Collected data
********
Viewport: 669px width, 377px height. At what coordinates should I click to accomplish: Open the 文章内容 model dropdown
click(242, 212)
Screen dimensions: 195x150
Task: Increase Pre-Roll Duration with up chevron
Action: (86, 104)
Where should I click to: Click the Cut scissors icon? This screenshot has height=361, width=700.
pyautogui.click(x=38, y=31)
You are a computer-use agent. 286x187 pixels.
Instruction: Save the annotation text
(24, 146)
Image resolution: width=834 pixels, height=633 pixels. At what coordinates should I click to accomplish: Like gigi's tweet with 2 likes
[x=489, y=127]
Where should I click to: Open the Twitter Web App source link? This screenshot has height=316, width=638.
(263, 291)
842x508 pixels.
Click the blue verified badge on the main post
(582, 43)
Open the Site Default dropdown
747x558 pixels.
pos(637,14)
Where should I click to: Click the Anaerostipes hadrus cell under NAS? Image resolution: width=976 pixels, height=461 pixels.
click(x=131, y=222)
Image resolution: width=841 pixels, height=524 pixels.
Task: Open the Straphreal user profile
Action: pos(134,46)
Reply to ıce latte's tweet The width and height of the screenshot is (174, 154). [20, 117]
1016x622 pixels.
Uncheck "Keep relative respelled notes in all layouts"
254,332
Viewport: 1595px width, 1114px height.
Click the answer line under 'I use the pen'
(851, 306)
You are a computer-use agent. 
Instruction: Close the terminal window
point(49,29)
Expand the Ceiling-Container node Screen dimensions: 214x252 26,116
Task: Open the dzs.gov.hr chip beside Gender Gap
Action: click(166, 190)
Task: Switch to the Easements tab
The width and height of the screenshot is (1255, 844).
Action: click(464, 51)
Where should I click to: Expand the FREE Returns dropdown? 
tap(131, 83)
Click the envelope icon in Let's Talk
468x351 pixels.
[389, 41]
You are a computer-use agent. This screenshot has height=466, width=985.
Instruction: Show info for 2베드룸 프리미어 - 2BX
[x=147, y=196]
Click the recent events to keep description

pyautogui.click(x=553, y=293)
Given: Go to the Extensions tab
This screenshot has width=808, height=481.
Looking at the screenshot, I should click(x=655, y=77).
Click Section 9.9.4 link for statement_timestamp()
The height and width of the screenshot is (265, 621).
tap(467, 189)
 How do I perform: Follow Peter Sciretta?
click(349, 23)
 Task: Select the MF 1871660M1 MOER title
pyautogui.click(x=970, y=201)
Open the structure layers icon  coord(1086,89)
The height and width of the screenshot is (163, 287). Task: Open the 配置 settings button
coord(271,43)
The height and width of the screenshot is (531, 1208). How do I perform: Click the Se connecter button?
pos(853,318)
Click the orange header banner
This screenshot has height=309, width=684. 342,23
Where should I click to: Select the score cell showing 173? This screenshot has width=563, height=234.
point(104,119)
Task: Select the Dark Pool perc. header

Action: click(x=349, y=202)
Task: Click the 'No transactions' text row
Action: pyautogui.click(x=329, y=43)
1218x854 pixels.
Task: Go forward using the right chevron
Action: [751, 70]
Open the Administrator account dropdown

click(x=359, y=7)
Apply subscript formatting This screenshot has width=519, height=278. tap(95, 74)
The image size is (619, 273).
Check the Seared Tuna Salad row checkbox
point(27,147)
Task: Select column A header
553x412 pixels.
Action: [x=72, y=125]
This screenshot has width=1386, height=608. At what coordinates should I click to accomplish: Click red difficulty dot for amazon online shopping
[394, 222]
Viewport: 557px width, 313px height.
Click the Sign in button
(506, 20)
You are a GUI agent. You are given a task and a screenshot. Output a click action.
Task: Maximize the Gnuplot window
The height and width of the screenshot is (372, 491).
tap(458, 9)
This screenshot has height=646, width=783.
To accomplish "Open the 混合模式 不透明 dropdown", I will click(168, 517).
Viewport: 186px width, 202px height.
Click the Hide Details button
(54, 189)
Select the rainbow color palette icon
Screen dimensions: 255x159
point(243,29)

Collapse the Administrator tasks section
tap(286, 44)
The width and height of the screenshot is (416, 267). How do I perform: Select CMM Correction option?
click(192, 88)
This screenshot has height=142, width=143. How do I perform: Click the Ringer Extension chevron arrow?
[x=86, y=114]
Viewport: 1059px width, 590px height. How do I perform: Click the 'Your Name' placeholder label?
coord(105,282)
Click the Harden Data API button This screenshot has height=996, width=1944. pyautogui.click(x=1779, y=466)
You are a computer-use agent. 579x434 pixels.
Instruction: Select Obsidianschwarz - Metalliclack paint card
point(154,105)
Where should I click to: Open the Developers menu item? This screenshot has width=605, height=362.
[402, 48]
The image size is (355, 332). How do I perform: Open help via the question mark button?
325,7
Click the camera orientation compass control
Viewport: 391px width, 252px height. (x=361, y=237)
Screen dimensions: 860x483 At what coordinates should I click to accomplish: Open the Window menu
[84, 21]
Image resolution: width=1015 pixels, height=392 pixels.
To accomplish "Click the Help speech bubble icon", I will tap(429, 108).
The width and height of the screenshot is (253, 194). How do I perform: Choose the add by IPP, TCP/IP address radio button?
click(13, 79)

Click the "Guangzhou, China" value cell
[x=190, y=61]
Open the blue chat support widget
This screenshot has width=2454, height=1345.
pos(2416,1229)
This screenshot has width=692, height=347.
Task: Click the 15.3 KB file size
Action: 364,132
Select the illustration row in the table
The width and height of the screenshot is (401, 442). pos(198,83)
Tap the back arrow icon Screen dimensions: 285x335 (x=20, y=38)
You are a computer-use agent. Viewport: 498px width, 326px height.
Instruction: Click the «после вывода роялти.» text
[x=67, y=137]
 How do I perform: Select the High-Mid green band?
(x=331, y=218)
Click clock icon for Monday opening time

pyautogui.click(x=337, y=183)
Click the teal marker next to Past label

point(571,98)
********
Problem description: Your task is to find each line in the entries that contains the string "will" and copy it.

Reply to the exercise:
To accomplish "Open the 混合模式 不透明 dropdown", I will click(168, 517).
To accomplish "Click the Help speech bubble icon", I will tap(429, 108).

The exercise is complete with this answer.